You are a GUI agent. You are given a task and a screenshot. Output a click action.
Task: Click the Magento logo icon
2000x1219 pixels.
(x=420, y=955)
---
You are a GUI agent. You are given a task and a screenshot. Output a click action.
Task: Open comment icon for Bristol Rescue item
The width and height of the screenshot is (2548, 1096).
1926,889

# WHAT YOU ARE ASKED TO DO
How many of the lines above contain the word "icon"? Give the number alone.

# ANSWER SPACE
2